--- Goal of the exercise ---
Where does the string "computer" occur in the records below? Copy every line that holds it.

--- Saved data entries ---
========

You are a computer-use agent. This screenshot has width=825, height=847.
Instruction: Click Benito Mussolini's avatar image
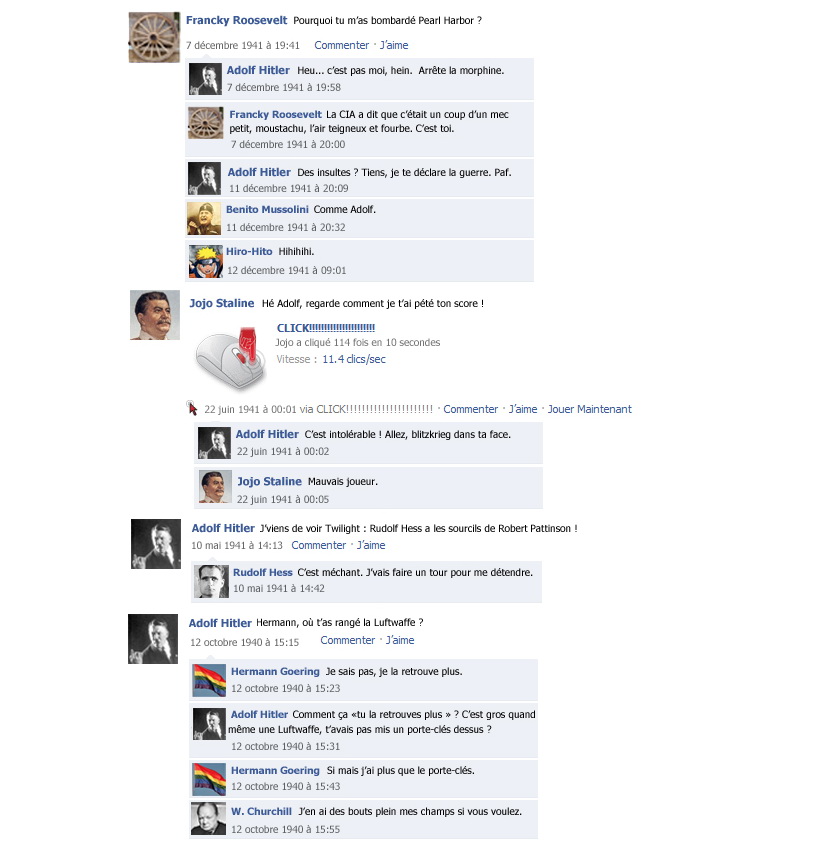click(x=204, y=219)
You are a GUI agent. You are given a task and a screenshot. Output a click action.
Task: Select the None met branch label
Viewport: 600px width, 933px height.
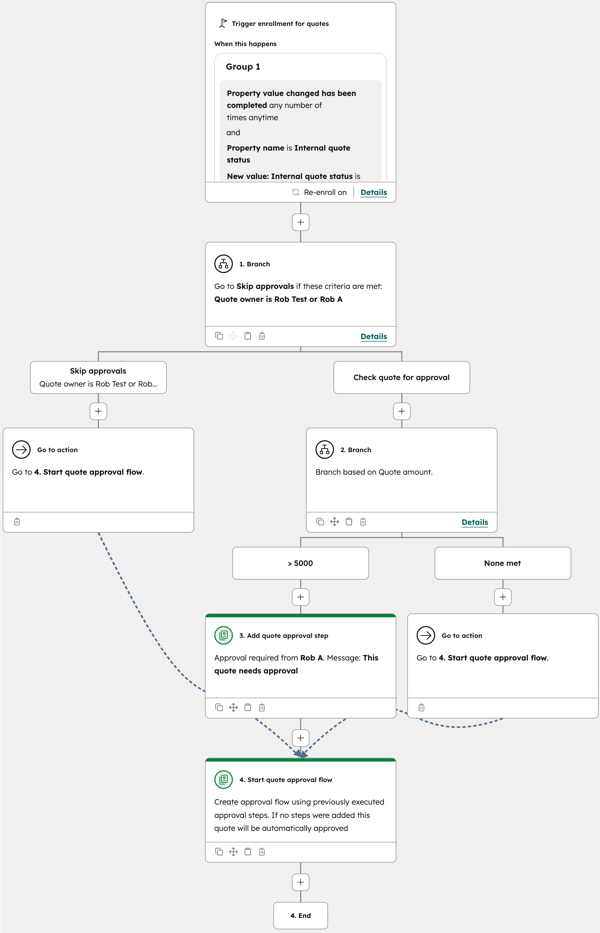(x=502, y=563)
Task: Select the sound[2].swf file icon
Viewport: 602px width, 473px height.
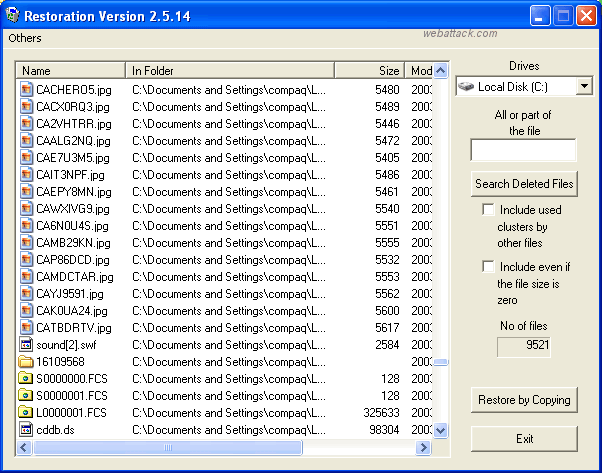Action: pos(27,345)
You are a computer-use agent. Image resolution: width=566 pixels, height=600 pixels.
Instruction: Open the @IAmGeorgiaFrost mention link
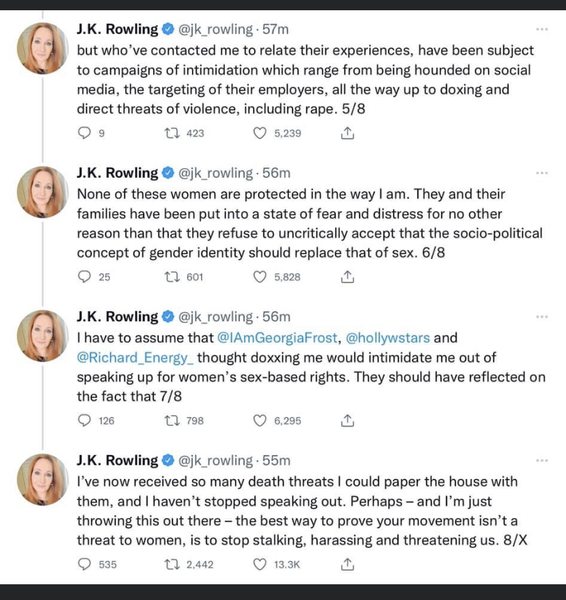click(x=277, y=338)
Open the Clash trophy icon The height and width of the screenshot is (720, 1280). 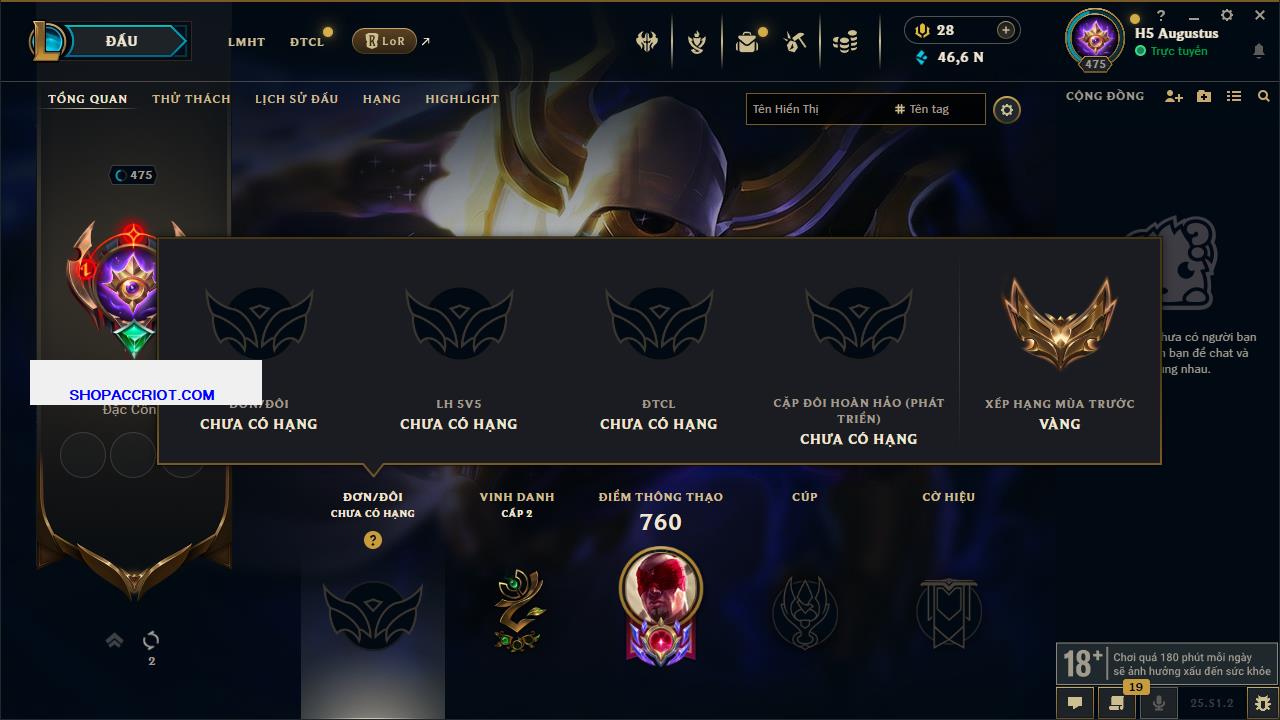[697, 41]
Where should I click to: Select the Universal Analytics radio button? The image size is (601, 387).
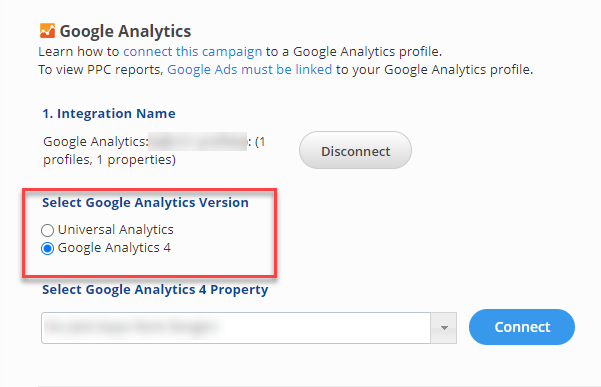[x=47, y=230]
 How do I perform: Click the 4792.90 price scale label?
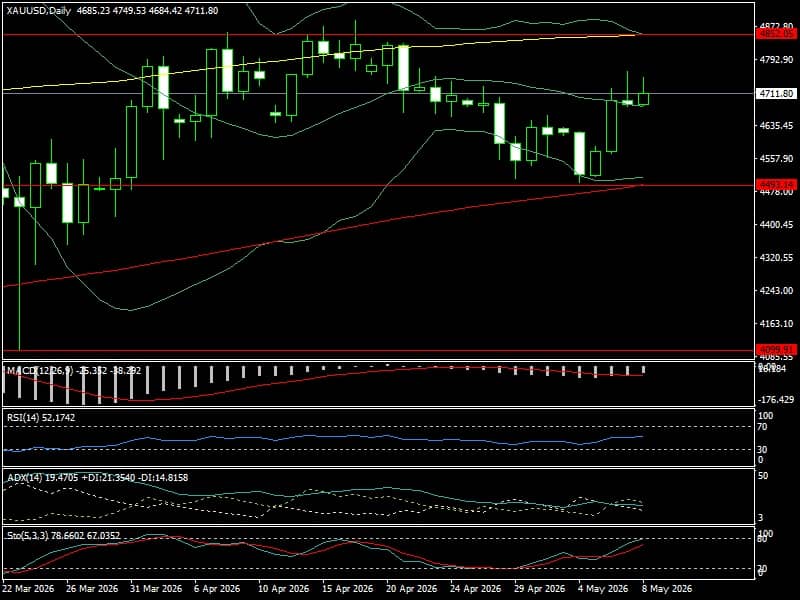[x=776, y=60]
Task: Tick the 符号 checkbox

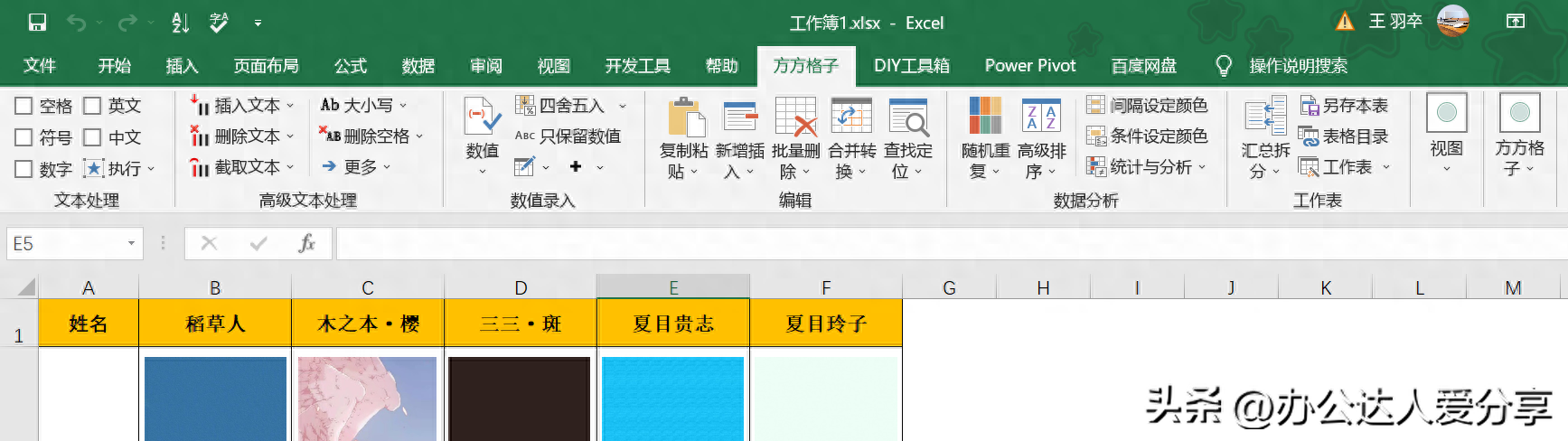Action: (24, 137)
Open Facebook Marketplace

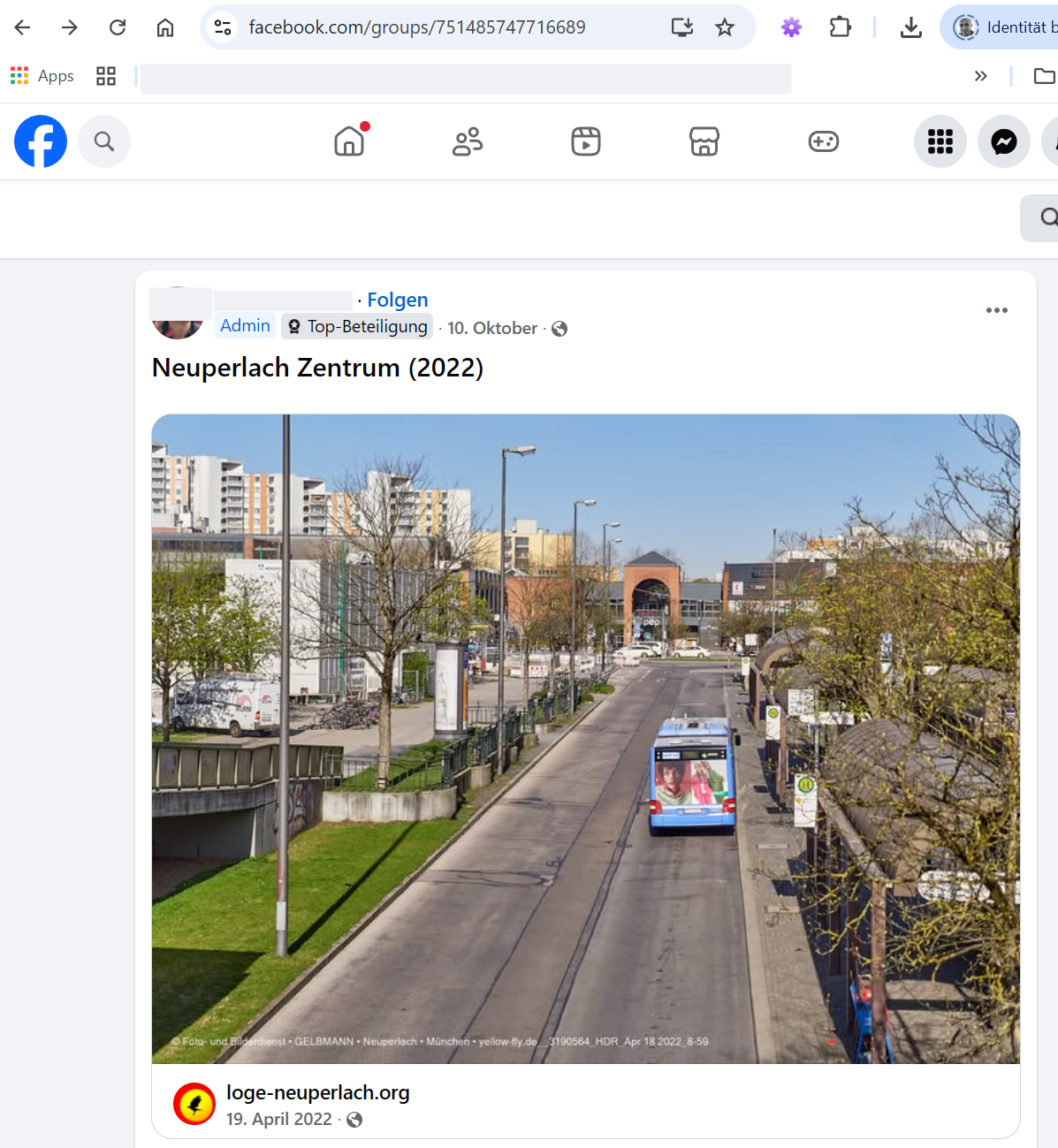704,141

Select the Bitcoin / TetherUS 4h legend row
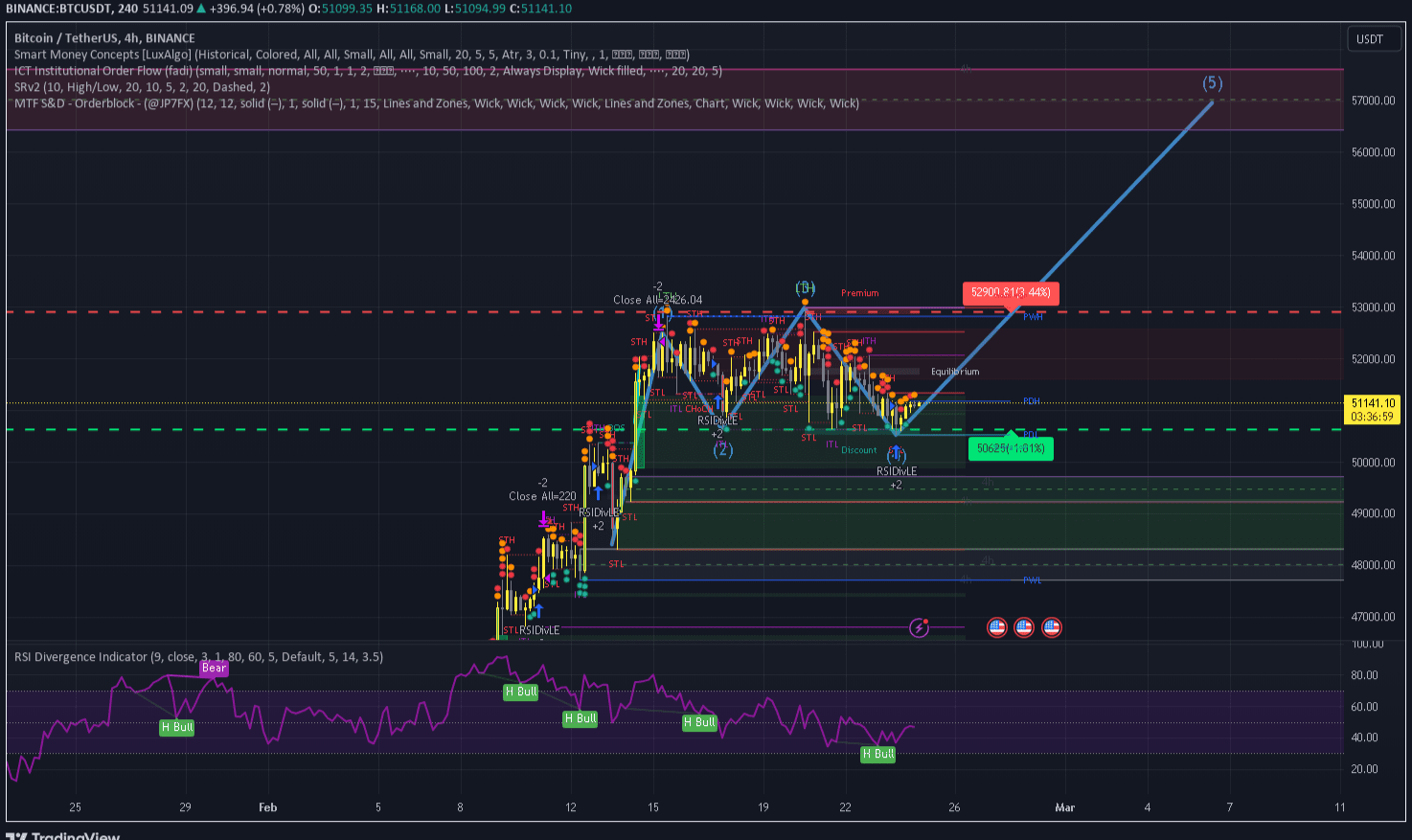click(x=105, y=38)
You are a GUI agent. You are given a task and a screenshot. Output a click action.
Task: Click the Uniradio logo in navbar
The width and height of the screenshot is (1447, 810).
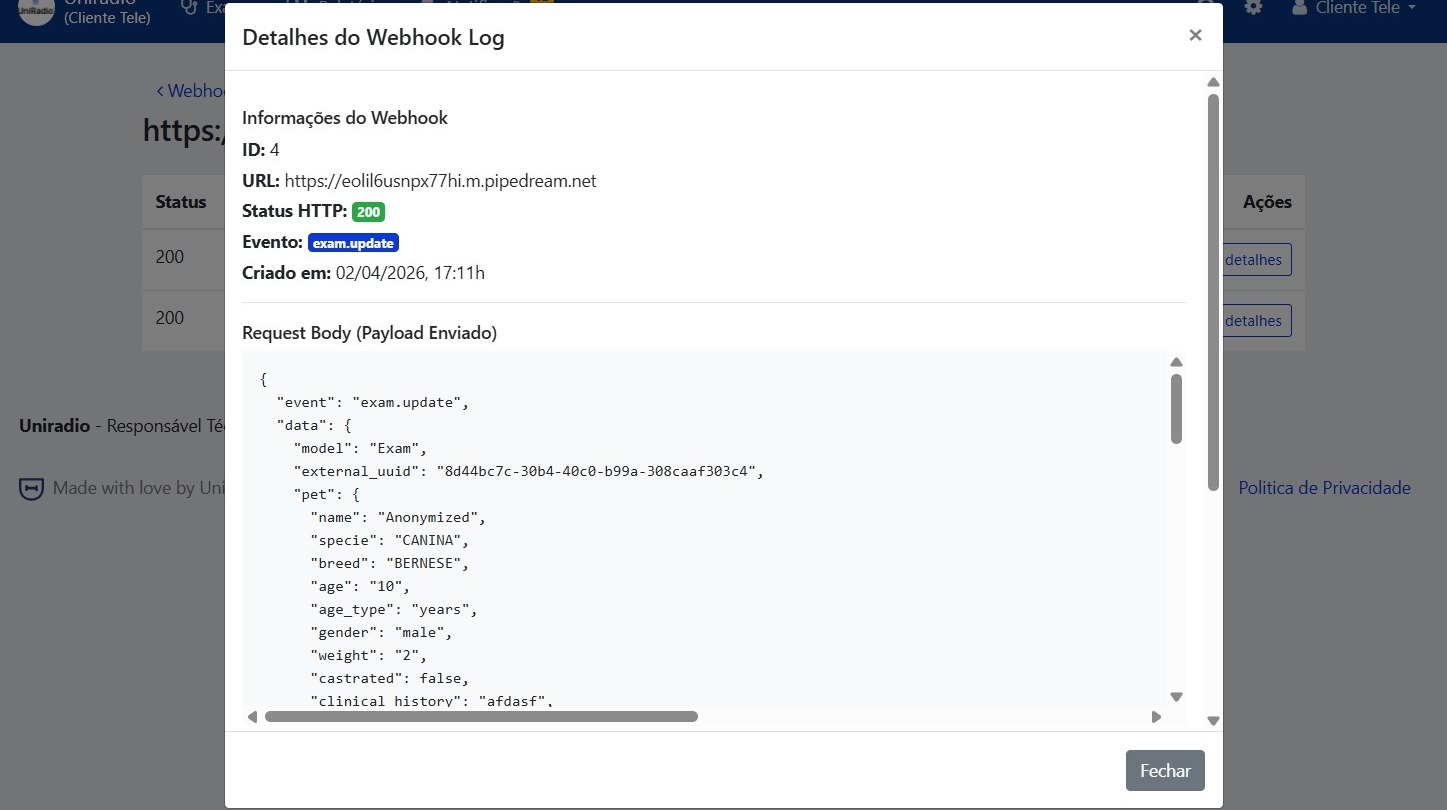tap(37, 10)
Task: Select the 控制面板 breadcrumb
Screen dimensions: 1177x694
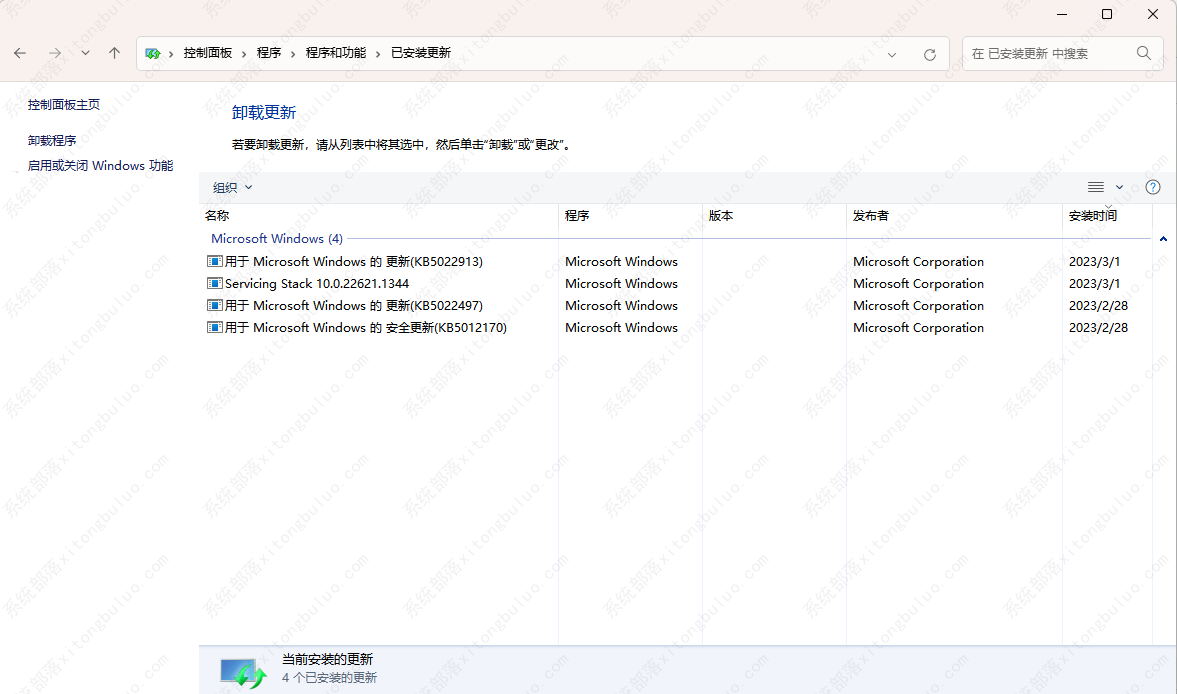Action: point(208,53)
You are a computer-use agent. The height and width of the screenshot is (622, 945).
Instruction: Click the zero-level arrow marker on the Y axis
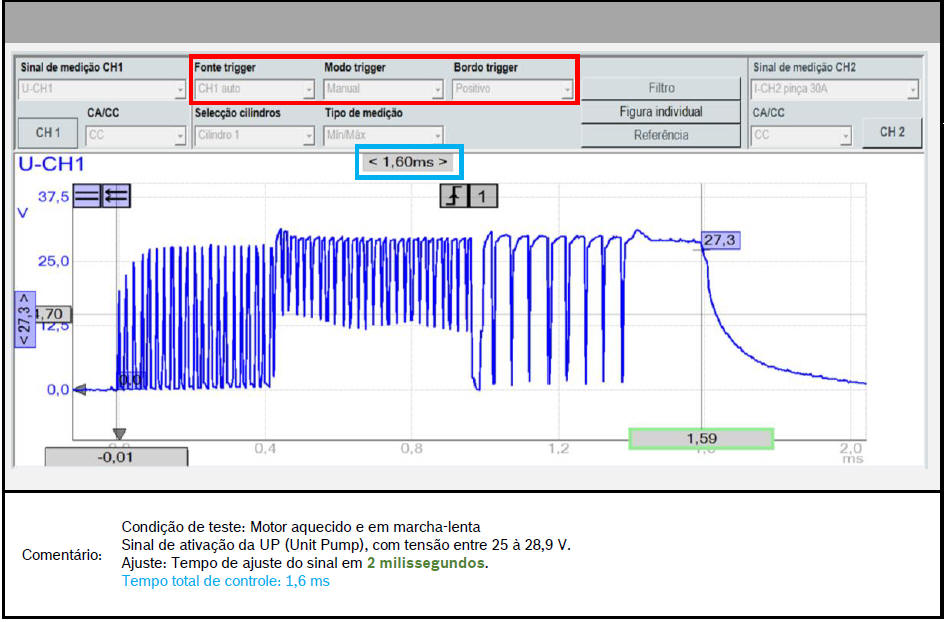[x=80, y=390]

========

--- Answer to the exercise ---
You are a computer-use agent. This screenshot has width=825, height=847.
You are a computer-use agent. Image resolution: width=566 pixels, height=600 pixels.
You are a computer-use agent. The height and width of the screenshot is (622, 945).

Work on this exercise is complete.